The task of building an LRV was clearly tough. With costs spiralling and the near disastrous Apollo 13 mission in the headlines, people were questioning whether NASA’s programs were worth the cost. However, that didn’t stop Sam Romano at GM, who was determined that it could be done.
Romano was informed of a small triangular compartment under the landing module that wasn’t used for anything, but to fit a car in there was something of a ‘square peg, round hole’ situation. Romano put his best engineer, Ferenc Pavlics, on the job. A few weeks later Pavlics had built an ingenious model that fit into the space, without the need to be disassembled. A unique spring-loaded mechanism allowed the car to be deployed from the impossibly tight space.
Marching into Dr Von Braun’s office, the pair demonstrated the LRV model that utilised a G.I. Joe figurine in place of an astronaut. Von Braun was fascinated by the remote control toy that was trundling around his feet. Elated that his vision of driving on the Moon would actually become a reality, Braun exclaimed ‘we must do this!’

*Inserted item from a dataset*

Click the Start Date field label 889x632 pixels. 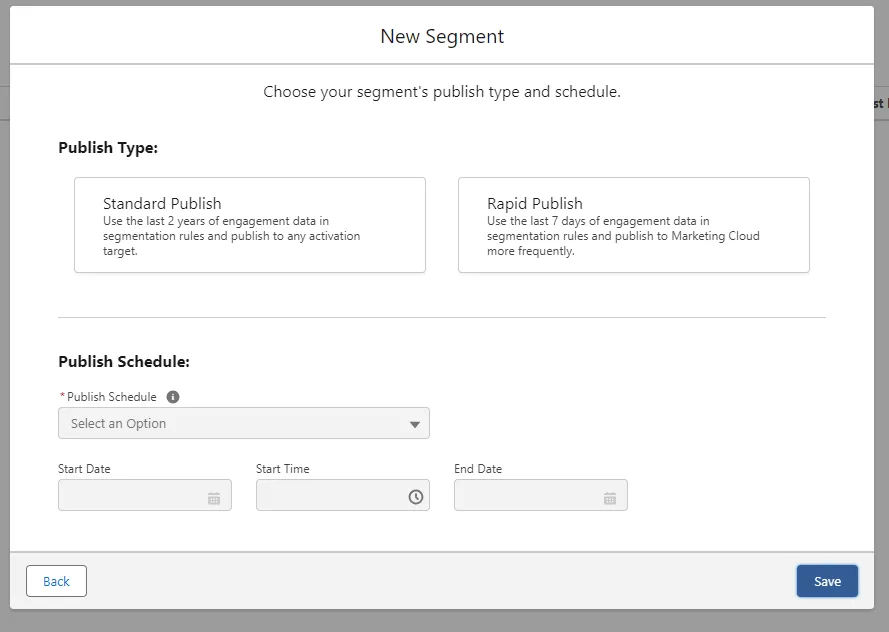click(x=84, y=469)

After some more development with Nasa and Boeing (who would build the rover), the LRV was born. Powered by a pair of batteries giving it a range of 57 miles, it might appear simple, but this ‘Moon Buggy’ was complex in design. Engineers created a lightweight wax-based system that regulated battery temperature, rugged suspension, and rear wheel steering for the best manoeuvrability. Even the tyres were extremely specialised, being made from wire to prevent degradation in extreme heat or cold and to capture dirt between the gaps, to increase friction with the Moon’s surface. Extensive work was done to simulate how the car would behave in reduced gravity and how the astronauts should deal with driving it. Eventually, the first LRV was ready for Apollo 15.
Deployed and touching the surface for the first time, a car had arrived on the Moon. However, it became apparent that the front steering mechanism had broken during the violent ascent from Earth on the Saturn V rocket. Mercifully, the rear-wheel steering was still functional and served as an effective redundancy. David Scott and Jim Irwin became the first people to drive a vehicle beyond Earth. The LRV proved invaluable to the astronauts as they traversed the Moon far faster than before. Capable of carrying samples and feeding back live video to Earth, two more rovers became a staple of Apollo 16 and 17.
After the cancellation of the Apollo program, man never returned to the Moon, leaving three low-mileage LRVs 238,900 miles from home. It has been speculated that if Apollo 15’s vehicle could ever be recovered, it might become the most valuable car back here on Earth. It might even be worth enough for NASA to break even on the $38 million spent on its development!
The Lunar Roving Vehicle is not only one of automotive’s greatest achievements, but also represents a landmark in human history.